**Activity**: Pull every "computer" line out of the data below.

[Saved data entries]
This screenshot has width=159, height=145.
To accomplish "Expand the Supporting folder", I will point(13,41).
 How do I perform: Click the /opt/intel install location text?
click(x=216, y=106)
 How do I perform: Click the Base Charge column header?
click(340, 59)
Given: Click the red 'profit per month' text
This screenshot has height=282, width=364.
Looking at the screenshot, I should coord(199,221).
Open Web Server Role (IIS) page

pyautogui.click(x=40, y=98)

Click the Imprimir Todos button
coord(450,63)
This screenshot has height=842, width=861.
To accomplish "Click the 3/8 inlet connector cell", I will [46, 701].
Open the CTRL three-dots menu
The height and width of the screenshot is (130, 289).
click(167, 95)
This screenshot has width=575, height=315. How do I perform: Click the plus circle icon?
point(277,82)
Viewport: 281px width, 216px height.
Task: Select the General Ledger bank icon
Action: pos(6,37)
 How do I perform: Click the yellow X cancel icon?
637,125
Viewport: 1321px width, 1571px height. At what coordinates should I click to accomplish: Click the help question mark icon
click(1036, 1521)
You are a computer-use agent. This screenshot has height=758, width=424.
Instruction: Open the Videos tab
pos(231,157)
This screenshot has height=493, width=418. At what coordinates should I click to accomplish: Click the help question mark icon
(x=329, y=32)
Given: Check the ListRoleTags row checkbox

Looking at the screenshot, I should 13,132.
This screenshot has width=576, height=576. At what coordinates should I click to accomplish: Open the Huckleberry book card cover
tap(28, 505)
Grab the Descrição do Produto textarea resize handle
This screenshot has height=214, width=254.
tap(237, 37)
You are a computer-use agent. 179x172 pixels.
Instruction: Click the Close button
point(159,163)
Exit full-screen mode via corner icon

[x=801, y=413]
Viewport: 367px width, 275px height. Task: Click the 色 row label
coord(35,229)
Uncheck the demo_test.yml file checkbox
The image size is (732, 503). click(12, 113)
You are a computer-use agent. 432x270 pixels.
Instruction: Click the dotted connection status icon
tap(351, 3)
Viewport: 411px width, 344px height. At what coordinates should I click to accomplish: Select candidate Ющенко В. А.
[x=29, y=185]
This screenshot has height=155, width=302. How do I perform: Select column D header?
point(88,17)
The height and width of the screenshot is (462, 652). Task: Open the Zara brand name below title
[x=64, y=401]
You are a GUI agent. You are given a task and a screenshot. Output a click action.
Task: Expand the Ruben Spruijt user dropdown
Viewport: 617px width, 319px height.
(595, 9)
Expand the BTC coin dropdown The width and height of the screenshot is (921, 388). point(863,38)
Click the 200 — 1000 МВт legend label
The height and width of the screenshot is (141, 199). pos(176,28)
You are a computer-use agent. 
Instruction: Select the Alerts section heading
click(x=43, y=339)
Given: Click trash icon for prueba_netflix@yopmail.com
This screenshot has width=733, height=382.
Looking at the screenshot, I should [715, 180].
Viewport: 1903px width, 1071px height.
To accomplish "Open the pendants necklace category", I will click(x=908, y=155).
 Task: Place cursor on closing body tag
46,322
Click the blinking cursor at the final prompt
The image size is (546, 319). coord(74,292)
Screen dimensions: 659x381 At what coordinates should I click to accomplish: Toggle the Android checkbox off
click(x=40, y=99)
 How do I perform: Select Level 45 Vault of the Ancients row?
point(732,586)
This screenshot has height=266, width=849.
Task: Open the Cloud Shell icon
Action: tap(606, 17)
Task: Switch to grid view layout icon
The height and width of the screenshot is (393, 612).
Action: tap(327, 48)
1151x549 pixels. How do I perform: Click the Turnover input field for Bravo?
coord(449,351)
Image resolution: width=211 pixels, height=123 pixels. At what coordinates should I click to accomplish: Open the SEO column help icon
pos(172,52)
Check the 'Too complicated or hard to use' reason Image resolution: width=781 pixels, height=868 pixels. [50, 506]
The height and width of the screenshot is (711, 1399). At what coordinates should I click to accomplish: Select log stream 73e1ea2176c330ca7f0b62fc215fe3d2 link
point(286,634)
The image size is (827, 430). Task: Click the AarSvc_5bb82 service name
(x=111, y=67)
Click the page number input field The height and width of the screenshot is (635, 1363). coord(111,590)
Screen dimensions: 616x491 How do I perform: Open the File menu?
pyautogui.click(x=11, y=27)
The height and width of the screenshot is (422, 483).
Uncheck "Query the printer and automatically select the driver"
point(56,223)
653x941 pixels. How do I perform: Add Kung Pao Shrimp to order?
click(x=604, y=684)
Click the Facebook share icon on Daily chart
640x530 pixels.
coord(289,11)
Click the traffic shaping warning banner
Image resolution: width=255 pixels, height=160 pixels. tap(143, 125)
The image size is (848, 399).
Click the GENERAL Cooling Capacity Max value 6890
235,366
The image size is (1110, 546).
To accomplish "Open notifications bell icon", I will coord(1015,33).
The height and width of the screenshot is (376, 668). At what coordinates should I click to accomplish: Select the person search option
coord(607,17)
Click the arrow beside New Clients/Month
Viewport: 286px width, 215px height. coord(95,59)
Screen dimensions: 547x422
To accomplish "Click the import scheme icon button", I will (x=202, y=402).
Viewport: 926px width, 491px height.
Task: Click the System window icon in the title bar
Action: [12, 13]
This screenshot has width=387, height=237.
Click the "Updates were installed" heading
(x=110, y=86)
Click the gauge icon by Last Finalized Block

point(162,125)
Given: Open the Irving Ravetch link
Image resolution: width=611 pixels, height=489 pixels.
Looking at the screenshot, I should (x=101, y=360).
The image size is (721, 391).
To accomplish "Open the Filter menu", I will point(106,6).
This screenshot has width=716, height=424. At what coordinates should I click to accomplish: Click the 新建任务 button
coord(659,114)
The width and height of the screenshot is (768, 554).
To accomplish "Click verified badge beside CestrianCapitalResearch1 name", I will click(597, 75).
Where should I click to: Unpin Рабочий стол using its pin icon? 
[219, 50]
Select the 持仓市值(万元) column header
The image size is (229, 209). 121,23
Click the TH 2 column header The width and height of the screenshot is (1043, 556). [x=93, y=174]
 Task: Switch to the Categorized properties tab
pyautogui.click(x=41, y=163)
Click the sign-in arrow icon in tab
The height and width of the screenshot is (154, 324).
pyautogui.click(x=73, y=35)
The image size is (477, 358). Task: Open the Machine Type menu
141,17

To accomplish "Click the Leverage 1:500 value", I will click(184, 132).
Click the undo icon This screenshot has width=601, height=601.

**Answer to this problem**:
You are a computer-use agent. This screenshot has height=758, width=424.
You are a computer-use agent. 179x172 pixels.
You are a computer-use agent. 432x270 pixels.
You are a computer-use agent. 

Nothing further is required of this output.